Румцайс сделал, как оно велело. Сел он на камень перед входом в пещеру, всё ещё не понимая, каким образом солнышко ему поможет. Ни по чему не видно было, что судьба его повернёт к лучшему.
Маня старательно подметала пещеру берёзовой веткой, а Аня зажимала нос, выговаривая ей за то, что она пыль поднимает. Потом подгонять её стала, приказала землю в пещере посыпать песком и мелкой галькой.
Смотрел на всё это Румцайс сам не свои и, не удержавшись, воскликнул:
— Перепутал я, не Аня мне нужна, а Маня.
— Теперь уже поздно, — сказала Аня, будто отрезала.
А солнышко стало опускаться и закатилось за горы.
И перстенёк, пока оно заходило, тускнел и тускнел, а там и вовсе погас. Аня затопала ногами:
— Ради этой медяшки согласилась я стать хозяйкой у разбойника? За эту дешёвку никто и двенадцати грошей не даст!
И — хлоп его оземь, а гама ушла по дороге в Ичин.
Никто о ней не пожалел. Румцайс потоптался немного, словно сапоги ему жали, поднял потухший солнечный перстенёк и надел его Мане на палец.
— С восходом солнца он снова засияет.
А Маня ему:
— Я его взяла бы и такой.
Румцайс вздохнул:
— Уж и не знаю, как тебя просить остаться хозяйкой у разбойника. Ты такая беленькая да чистенькая.
Но Маня утешила его:
Это дело поправимое, запачкаться никогда не трудно, особливо в разбойничьем хозяйстве.
Как Румцайс утопил дракона
Хотя его светлость князь сидел по-прежнему в башне взаперти, а княгиня ещё не изволила вернуться из Копытова, всё равно разбойничьи тропки не устланы розами.
У Румцайса кончились все жёлуди для пистолета.
Он взял мешок и говорит Мане:
— Пойду проведаю, может, новые созрели, а то мне стрелять нечем.
Дошёл он до дуба на перепутье и видит — на самом верхнем суку сидит учитель Оченько, рассматривает через увеличительное стёклышко жёлуди и что-то пишет себе в книжку.

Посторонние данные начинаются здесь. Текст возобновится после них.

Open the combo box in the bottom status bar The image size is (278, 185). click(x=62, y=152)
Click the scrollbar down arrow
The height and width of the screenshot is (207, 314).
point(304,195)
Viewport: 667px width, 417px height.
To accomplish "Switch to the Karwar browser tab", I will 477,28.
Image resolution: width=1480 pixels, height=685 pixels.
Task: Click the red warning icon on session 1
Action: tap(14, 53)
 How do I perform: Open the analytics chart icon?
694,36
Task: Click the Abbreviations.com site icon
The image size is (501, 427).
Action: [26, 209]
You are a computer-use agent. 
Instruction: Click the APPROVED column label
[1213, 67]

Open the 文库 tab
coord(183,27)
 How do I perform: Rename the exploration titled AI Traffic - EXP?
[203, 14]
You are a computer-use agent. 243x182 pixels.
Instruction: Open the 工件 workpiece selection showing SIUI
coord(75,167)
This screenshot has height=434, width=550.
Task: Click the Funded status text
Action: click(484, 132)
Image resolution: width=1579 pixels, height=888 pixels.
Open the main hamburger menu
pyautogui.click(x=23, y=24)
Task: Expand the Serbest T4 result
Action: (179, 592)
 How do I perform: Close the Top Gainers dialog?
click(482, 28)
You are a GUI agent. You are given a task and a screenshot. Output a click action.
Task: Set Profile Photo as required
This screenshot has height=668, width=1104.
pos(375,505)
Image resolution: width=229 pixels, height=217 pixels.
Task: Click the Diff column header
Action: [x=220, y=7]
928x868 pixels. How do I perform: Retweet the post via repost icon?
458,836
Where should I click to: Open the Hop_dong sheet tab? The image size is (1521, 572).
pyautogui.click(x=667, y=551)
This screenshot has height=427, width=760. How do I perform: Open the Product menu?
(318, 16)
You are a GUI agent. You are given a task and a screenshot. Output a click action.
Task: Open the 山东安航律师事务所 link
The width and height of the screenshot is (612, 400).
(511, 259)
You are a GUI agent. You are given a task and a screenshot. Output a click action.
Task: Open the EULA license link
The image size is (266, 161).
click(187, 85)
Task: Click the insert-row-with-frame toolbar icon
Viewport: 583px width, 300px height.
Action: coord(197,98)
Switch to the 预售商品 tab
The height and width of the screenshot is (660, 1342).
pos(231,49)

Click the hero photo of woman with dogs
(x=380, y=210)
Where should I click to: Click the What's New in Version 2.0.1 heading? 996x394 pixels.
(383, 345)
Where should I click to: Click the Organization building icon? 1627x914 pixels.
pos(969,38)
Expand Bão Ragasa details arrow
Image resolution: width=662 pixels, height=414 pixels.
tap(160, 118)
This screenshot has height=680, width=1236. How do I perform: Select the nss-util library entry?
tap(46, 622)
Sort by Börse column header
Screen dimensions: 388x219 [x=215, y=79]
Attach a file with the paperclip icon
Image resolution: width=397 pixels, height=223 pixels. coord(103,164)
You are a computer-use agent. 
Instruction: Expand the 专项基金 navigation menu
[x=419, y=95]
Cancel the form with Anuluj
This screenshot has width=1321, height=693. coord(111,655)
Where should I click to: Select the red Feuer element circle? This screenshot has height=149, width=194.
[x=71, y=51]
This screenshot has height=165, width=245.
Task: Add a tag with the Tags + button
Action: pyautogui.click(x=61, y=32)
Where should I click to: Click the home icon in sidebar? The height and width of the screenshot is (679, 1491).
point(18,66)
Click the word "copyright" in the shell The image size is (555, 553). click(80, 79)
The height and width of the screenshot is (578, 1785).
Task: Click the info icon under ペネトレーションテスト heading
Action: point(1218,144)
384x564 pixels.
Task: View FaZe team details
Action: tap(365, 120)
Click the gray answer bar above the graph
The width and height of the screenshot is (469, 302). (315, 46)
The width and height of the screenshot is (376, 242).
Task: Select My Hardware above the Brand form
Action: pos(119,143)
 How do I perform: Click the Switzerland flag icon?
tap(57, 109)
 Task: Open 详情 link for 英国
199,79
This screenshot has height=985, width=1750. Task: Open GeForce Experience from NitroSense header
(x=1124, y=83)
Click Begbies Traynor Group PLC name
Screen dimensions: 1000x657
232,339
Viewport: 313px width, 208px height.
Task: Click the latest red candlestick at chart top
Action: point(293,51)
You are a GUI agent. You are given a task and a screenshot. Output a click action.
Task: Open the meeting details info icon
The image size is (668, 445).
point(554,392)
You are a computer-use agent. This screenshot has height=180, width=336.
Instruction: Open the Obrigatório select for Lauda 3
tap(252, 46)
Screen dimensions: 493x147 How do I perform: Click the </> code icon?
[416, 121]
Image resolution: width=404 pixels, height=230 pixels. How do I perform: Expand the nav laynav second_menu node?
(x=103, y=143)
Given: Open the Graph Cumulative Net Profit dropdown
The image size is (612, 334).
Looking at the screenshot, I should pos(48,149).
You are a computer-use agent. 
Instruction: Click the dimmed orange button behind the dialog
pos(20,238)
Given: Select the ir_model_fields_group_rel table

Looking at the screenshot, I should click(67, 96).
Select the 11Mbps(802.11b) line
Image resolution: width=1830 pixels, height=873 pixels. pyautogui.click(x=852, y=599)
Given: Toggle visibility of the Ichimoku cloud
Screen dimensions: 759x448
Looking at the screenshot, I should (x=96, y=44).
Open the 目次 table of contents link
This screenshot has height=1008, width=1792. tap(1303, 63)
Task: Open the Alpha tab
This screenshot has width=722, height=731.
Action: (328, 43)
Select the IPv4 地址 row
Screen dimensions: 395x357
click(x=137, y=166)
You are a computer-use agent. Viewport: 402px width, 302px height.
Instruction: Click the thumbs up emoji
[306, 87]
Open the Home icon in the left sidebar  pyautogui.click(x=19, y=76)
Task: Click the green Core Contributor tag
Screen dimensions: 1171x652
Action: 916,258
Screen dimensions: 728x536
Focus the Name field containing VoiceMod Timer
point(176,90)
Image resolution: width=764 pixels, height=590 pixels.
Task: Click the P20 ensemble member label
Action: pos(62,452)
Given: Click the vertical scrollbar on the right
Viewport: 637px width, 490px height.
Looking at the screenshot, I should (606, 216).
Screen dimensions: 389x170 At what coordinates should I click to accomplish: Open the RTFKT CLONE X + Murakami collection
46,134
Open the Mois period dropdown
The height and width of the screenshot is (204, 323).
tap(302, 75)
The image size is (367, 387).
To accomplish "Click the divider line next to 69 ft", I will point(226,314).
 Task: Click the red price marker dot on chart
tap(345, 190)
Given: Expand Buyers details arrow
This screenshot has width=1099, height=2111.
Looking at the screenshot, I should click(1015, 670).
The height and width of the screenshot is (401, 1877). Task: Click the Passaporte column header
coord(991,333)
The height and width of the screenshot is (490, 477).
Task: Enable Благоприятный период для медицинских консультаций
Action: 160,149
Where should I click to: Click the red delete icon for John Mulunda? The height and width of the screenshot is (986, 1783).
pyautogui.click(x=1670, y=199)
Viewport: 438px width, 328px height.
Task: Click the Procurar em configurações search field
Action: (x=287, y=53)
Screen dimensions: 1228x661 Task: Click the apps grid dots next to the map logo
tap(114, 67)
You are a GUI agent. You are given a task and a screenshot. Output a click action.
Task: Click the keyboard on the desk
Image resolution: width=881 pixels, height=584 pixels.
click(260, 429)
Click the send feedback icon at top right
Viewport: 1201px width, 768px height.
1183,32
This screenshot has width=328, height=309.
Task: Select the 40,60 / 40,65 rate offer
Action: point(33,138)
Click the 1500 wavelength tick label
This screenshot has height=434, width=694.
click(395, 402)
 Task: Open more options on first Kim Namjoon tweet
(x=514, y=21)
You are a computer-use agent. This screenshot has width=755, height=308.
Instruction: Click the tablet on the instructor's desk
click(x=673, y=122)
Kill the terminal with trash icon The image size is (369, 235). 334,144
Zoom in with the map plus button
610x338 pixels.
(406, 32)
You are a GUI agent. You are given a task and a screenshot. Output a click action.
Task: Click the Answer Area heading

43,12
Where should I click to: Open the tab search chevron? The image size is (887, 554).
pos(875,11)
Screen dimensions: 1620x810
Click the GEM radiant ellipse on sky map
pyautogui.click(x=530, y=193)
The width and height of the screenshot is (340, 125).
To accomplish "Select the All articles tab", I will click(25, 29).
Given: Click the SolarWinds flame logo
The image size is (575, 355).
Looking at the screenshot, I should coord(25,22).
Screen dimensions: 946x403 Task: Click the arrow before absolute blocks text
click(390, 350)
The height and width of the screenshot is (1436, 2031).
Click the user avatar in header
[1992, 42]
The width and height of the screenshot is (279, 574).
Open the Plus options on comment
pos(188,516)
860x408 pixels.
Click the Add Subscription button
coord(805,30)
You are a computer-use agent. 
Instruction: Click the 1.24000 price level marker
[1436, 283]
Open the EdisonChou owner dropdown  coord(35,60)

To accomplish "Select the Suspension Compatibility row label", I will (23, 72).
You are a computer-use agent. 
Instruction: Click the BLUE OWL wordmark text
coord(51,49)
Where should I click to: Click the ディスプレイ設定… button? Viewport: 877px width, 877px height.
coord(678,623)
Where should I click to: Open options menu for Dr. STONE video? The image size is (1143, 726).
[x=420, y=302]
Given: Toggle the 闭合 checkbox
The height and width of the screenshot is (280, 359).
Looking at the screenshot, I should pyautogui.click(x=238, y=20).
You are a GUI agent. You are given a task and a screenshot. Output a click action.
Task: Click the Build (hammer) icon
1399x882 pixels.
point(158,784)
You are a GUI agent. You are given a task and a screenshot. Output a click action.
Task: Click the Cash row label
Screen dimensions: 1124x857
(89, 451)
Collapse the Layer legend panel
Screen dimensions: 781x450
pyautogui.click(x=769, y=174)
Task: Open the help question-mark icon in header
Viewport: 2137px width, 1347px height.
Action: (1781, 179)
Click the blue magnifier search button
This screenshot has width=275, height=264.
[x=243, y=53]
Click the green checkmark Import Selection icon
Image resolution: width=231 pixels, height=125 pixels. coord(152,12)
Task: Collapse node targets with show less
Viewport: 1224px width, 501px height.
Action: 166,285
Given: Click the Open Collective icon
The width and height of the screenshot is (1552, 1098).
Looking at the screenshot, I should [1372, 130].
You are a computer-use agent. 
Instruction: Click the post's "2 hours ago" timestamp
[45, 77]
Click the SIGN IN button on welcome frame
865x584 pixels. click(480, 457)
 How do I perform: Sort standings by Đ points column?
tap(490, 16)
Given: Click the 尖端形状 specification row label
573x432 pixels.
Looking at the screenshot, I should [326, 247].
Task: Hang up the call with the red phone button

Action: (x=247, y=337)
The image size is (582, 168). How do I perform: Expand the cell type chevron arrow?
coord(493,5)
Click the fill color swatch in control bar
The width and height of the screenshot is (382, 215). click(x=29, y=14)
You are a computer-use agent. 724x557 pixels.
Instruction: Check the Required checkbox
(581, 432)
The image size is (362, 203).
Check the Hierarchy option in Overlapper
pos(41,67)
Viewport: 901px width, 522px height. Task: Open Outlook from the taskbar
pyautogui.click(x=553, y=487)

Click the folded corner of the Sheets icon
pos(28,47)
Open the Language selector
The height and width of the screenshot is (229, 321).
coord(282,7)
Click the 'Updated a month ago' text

Вдруг карандашик выпал у него из пальцев. Хотел учитель его поймать, да как то неловко повернулся, нога у него скользнула. Оченько и сковырнулся с дерева. Спасибо ещё — пряжкой зацепился за какой-то сучок. Повис он на пряжке и завопил на весь Ржаголец.
Румцайс подскочил легким разбойничьим скоком к дубу, тряхнул его, и Оченько рухнул прямо ему в объятья. Учитель сперва проверил — не повредилось ли увеличительное стёклышко, затем поблагодарил Румцайса:
— Благодарю. Меня зовут Оченько, я учитель из Ичина, естествоиспытатель, химик и физик. Если вам понадобится моя консультация, вы найдёте меня в школе.